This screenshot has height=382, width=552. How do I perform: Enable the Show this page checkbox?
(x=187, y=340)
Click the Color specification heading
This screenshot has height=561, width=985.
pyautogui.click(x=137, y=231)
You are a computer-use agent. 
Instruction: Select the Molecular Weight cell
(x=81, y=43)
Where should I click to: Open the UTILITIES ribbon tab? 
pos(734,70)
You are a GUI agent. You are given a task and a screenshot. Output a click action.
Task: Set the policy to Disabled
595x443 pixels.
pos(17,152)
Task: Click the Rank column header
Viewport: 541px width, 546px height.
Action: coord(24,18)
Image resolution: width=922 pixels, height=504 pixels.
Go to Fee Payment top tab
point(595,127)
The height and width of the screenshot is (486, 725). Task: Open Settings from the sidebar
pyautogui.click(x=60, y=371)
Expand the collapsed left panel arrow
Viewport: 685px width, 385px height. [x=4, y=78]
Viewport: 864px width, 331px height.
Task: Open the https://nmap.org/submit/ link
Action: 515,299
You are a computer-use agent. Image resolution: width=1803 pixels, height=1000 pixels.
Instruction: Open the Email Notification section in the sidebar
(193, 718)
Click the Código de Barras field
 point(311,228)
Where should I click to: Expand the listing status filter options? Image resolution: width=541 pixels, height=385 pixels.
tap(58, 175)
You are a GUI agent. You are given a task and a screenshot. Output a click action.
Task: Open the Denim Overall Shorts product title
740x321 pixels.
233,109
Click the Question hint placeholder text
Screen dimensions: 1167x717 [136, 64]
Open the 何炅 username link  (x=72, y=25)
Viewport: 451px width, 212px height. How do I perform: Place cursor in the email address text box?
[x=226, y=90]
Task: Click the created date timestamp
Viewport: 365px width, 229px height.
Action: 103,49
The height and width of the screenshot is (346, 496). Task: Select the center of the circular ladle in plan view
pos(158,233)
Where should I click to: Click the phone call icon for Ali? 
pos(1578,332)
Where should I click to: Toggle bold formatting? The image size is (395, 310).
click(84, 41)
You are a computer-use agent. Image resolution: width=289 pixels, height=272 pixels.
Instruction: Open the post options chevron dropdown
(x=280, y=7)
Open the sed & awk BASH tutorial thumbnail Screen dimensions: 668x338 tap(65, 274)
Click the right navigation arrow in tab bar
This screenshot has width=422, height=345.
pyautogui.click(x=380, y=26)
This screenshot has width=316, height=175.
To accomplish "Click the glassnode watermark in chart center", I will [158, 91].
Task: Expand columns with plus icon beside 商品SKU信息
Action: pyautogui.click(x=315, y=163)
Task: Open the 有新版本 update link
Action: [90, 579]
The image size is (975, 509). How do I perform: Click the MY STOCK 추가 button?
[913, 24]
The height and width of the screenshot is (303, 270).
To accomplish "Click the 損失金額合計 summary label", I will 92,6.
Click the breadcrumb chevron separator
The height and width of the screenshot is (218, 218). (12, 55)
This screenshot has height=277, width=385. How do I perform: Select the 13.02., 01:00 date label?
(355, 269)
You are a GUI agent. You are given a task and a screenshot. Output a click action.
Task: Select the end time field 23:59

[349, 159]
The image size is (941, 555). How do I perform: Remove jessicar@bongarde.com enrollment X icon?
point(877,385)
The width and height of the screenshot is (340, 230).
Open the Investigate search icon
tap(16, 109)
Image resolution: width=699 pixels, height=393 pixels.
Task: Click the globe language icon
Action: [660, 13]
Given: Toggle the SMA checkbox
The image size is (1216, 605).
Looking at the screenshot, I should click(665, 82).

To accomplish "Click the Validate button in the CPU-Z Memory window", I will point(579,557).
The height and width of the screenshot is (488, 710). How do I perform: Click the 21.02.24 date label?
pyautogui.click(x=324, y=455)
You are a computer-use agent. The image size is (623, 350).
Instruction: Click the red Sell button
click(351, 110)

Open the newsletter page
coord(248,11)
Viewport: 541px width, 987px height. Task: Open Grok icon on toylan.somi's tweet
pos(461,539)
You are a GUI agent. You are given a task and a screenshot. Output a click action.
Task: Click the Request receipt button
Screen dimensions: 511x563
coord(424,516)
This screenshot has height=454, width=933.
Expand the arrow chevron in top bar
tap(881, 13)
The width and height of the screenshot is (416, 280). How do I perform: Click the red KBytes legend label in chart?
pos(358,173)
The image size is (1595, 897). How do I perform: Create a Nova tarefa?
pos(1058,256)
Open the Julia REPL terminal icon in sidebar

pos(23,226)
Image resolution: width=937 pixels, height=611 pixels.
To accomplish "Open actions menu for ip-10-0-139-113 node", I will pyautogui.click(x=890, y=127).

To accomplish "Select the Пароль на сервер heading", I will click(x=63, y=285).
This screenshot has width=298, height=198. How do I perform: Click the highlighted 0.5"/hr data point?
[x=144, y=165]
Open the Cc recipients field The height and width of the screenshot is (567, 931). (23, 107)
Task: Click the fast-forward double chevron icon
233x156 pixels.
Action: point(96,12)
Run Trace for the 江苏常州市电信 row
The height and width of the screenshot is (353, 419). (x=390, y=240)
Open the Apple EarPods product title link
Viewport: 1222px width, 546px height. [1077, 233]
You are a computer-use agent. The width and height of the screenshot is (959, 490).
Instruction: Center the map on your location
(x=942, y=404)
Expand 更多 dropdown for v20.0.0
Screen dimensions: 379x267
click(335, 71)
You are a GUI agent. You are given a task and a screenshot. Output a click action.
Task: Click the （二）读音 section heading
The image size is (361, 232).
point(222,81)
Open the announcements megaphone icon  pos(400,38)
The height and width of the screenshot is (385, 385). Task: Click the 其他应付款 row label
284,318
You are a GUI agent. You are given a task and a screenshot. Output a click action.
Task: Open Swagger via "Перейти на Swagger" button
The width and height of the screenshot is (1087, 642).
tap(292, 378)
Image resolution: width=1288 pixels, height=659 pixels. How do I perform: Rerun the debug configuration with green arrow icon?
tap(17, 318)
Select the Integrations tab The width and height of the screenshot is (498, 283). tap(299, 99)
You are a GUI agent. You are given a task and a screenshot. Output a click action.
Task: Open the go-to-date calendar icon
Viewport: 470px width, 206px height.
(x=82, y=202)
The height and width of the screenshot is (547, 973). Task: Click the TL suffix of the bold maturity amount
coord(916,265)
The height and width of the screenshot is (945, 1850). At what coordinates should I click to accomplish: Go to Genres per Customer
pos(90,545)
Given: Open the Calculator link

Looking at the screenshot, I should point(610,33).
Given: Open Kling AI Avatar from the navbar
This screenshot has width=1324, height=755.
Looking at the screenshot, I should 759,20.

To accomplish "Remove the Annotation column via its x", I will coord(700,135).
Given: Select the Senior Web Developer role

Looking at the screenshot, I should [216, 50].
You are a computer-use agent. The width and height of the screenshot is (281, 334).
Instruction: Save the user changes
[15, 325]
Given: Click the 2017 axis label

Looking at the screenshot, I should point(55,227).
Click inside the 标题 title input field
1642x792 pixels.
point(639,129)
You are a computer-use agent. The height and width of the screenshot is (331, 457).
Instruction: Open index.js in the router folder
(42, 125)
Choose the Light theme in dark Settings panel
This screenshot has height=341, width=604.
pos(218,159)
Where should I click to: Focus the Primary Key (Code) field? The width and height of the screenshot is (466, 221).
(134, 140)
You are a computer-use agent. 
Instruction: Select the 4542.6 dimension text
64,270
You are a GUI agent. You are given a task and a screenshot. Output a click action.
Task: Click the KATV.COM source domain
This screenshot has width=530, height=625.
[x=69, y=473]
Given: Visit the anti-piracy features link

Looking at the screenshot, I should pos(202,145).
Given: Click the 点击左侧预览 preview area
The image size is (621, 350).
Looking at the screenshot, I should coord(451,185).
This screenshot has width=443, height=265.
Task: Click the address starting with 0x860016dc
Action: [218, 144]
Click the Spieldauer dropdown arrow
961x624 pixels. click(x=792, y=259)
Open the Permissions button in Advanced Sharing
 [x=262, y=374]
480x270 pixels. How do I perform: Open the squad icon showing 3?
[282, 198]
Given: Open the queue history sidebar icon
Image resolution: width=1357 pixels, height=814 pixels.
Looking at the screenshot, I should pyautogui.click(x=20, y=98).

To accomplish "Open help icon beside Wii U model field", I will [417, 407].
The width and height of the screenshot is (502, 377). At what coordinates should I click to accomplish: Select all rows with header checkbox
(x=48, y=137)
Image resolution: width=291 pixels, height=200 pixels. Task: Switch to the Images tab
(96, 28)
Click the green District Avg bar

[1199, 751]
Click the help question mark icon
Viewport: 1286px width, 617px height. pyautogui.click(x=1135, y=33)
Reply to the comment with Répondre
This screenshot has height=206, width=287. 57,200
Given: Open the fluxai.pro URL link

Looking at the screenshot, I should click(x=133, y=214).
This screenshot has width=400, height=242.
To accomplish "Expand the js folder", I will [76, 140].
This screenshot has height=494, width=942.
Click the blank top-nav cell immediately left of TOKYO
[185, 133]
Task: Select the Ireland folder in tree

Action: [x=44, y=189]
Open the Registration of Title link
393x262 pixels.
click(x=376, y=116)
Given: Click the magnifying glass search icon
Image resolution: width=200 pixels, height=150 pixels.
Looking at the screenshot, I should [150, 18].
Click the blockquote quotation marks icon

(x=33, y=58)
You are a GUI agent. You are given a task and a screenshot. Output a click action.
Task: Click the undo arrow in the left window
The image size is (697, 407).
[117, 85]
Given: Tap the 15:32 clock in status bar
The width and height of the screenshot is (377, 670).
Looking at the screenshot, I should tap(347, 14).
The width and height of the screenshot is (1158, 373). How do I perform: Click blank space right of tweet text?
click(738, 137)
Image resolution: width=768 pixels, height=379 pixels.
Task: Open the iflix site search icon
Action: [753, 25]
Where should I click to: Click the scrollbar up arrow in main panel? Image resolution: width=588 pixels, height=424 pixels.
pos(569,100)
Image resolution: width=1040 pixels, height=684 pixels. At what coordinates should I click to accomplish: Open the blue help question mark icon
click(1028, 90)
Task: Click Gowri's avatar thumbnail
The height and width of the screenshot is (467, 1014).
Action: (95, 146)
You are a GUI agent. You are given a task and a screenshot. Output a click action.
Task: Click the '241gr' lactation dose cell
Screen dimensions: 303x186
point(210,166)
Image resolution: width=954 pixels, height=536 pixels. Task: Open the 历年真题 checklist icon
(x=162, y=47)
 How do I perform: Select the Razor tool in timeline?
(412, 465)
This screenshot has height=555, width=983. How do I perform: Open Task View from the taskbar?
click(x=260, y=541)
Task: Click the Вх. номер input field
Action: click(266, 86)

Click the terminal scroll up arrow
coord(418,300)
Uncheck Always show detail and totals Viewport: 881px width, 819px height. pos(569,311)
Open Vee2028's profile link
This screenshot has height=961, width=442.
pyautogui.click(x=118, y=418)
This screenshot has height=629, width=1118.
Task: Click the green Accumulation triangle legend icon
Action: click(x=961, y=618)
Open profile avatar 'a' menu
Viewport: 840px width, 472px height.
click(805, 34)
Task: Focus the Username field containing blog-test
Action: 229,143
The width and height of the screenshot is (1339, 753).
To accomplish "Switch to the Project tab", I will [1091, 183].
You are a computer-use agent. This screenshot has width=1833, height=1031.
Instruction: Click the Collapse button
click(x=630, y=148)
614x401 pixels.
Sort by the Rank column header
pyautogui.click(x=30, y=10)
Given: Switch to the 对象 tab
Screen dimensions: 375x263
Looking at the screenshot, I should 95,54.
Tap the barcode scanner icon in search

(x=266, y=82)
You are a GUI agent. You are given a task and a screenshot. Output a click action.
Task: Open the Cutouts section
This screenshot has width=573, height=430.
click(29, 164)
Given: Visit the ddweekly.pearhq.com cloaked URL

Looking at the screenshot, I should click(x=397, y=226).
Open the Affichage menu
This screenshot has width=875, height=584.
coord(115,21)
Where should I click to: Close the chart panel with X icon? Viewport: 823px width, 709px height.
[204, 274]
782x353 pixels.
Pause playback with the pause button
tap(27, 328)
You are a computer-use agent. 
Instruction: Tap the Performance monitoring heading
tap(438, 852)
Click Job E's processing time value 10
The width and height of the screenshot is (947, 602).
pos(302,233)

### DO THIS:
Put the material from the line holding "Where should I click to: Click the phone" through the line holding "pos(461,539)", inclusive, into a numbered list, leaving out any blank lines.

### TASK ANSWER:
1. Where should I click to: Click the phone call icon for Ali? 
2. pos(1578,332)
3. Where should I click to: Toggle bold formatting? The image size is (395, 310).
4. click(84, 41)
5. You are a computer-use agent. Image resolution: width=289 pixels, height=272 pixels.
6. Instruction: Open the post options chevron dropdown
7. (x=280, y=7)
8. Open the sed & awk BASH tutorial thumbnail Screen dimensions: 668x338 tap(65, 274)
9. Click the right navigation arrow in tab bar
10. This screenshot has width=422, height=345.
11. pyautogui.click(x=380, y=26)
12. This screenshot has width=316, height=175.
13. To accomplish "Click the glassnode watermark in chart center", I will [158, 91].
14. Task: Expand columns with plus icon beside 商品SKU信息
15. Action: pyautogui.click(x=315, y=163)
16. Task: Open the 有新版本 update link
17. Action: [90, 579]
18. The image size is (975, 509). How do I perform: Click the MY STOCK 추가 button?
19. [913, 24]
20. The height and width of the screenshot is (303, 270).
21. To accomplish "Click the 損失金額合計 summary label", I will 92,6.
22. Click the breadcrumb chevron separator
23. The height and width of the screenshot is (218, 218). (12, 55)
24. This screenshot has height=277, width=385. How do I perform: Select the 13.02., 01:00 date label?
25. (355, 269)
26. You are a GUI agent. You are given a task and a screenshot. Output a click action.
27. Task: Select the end time field 23:59
28. [349, 159]
29. The image size is (941, 555). How do I perform: Remove jessicar@bongarde.com enrollment X icon?
30. point(877,385)
31. The width and height of the screenshot is (340, 230).
32. Open the Investigate search icon
33. tap(16, 109)
34. Image resolution: width=699 pixels, height=393 pixels.
35. Task: Click the globe language icon
36. Action: [660, 13]
37. Given: Toggle the SMA checkbox
38. The image size is (1216, 605).
39. Looking at the screenshot, I should click(665, 82).
40. To accomplish "Click the Validate button in the CPU-Z Memory window", I will point(579,557).
41. The height and width of the screenshot is (488, 710). How do I perform: Click the 21.02.24 date label?
42. pyautogui.click(x=324, y=455)
43. You are a computer-use agent. The image size is (623, 350).
44. Instruction: Click the red Sell button
45. click(351, 110)
46. Open the newsletter page
47. coord(248,11)
48. Viewport: 541px width, 987px height. Task: Open Grok icon on toylan.somi's tweet
49. pos(461,539)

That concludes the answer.